# Mumble cleanup model report

A small fine-tuned language model that cleans dictation transcripts. Trained on a GPU, runs on a CPU.

## What it does

You dictate something messy. It returns the cleaned version. Five things it handles:

- removes filler words (um, uh, like, you know)
- collapses word stutters ("we we" -> "we")
- recovers punctuation and capitalization
- corrects homophones (their / there, your / you're)
- formats numbers, dates, lists where the cue is clear

Example: `"um so the the meeting is at three thirty tomorrow"` becomes `"The meeting is at 3:30 tomorrow."`

## How it was built

```mermaid
flowchart TD
    A[hand-curated seed jsonl<br/>688 pairs, 8 categories] --> B[stratified split<br/>85/10/5 train/val/test]
    B --> C[lora sft on qwen2.5-0.5b-instruct<br/>1 epoch on a single rtx 4090]
    C --> D[eval on held-out test<br/>raw vs base vs fine-tuned]
    D --> E[merge lora + export onnx<br/>fp32 + int8 for cpu inference]
    E --> F[cpu latency benchmark<br/>run on the target laptop]
```

The seed dataset was generated by a multi-agent workflow that spawned eight specialist agents in parallel, each producing ~70-80 pairs in a distinct dictation category. After dedup, the final dataset has 612 unique pairs.

Training uses TRL's `SFTTrainer` with `DataCollatorForCompletionOnlyLM`. The collator masks system and user tokens with `-100`, so cross-entropy only fires on the assistant turn. This is what keeps the model honest: gradients flow only through the cleaned output, never through the raw disfluent input.

## Accuracy

> Filled in after running `make evaluate`.
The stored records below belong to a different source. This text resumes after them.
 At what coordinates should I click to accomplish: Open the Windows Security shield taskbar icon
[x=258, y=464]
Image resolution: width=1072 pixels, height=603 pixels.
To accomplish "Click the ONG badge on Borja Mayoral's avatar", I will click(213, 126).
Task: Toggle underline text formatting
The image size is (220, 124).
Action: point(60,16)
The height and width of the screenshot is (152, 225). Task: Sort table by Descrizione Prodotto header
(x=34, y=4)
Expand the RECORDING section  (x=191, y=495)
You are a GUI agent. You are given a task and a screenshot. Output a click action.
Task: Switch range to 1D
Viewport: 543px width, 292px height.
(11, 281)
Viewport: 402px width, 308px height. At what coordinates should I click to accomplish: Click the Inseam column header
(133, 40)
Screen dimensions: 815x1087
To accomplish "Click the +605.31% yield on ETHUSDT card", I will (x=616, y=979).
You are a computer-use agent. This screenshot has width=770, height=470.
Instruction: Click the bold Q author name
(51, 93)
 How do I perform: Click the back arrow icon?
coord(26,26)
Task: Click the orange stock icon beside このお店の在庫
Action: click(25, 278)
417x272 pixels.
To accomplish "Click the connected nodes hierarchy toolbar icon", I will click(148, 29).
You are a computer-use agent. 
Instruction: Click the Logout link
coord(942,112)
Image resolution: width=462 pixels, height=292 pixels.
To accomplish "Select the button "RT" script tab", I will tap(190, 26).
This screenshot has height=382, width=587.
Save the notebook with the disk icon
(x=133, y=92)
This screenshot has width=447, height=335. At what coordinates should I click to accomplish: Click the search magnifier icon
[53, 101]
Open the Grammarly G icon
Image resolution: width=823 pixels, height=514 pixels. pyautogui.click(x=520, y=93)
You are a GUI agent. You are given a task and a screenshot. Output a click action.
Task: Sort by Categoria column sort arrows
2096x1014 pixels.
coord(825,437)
| model | disfluency removal | punct f1 | faithfulness | length ratio | pass rate |
|---|---:|---:|---:|---:|---:|
| raw (no cleanup) | _tbd_ | _tbd_ | _tbd_ | _tbd_ | _tbd_ |
| Qwen base zero-shot | _tbd_ | _tbd_ | _tbd_ | _tbd_ | _tbd_ |
| **fine-tuned** | _tbd_ | _tbd_ | _tbd_ | _tbd_ | _tbd_ |

Pass rate is the percentage of test examples that simultaneously meet: disfluency removal ≥ 0.95, punctuation F1 ≥ 0.85, faithfulness ≥ 0.98, length ratio in [0.85, 1.05].

The base model has a documented failure mode: it **answers** questions instead of cleaning them ("what's the capital of france" → "Paris"). The adversarial question check confirms whether fine-tuning corrects this.

![per metric comparison](report_images/metrics_comparison.png)

## Training

![learning curves](report_images/learning_curves.png)

> Filled in after running `make evaluate`. Look for: train loss drops smoothly, val loss tracks train, no late divergence.

## Speed on CPU

> Measured on a laptop CPU. Laptop timings are noisy because they depend on what else the machine is doing; treat these as approximate. For an authoritative number, run the benchmark inside the actual deployment environment (the Mumble Tauri app via the Rust `ort` crate).

![latency](report_images/latency.png)

| input length (tokens) | fp32 p50 (ms) | fp32 p95 (ms) | int8 p50 (ms) | int8 p95 (ms) |
|---:|---:|---:|---:|---:|
| 16 | _tbd_ | _tbd_ | _tbd_ | _tbd_ |
| 32 | _tbd_ | _tbd_ | _tbd_ | _tbd_ |
| 64 | _tbd_ | _tbd_ | _tbd_ | _tbd_ |
| 128 | _tbd_ | _tbd_ | _tbd_ | _tbd_ |
| 256 | _tbd_ | _tbd_ | _tbd_ | _tbd_ |
| 512 | _tbd_ | _tbd_ | _tbd_ | _tbd_ |

Realistic mix on ~500 real test inputs (variable length): _tbd_.

## What you get

The deliverable is:

- `runs/<run-id>/onnx/model.onnx` — fp32 ONNX, ~1 GB
- `runs/<run-id>/onnx/int8/model.onnx` — int8 ONNX, ~250 MB (target for the Mumble app)

Both run on CPU with `onnxruntime`. The Rust `ort` crate consumes the int8 build.

## Limits

- English only.
- Trained on synthetic data. Test set is held out from the same synthetic distribution. Real ASR output may have failure modes the synthetic operators did not model. The cleanup operators were tuned to match Parakeet's failure distribution as observed in the bench harness; expect some domain shift in production.
- Inputs longer than 512 tokens must be chunked before cleanup.
- Single-turn only. Does not maintain conversation history.
- Fixed system prompt baked in at training time. Changing the prompt at inference will degrade quality.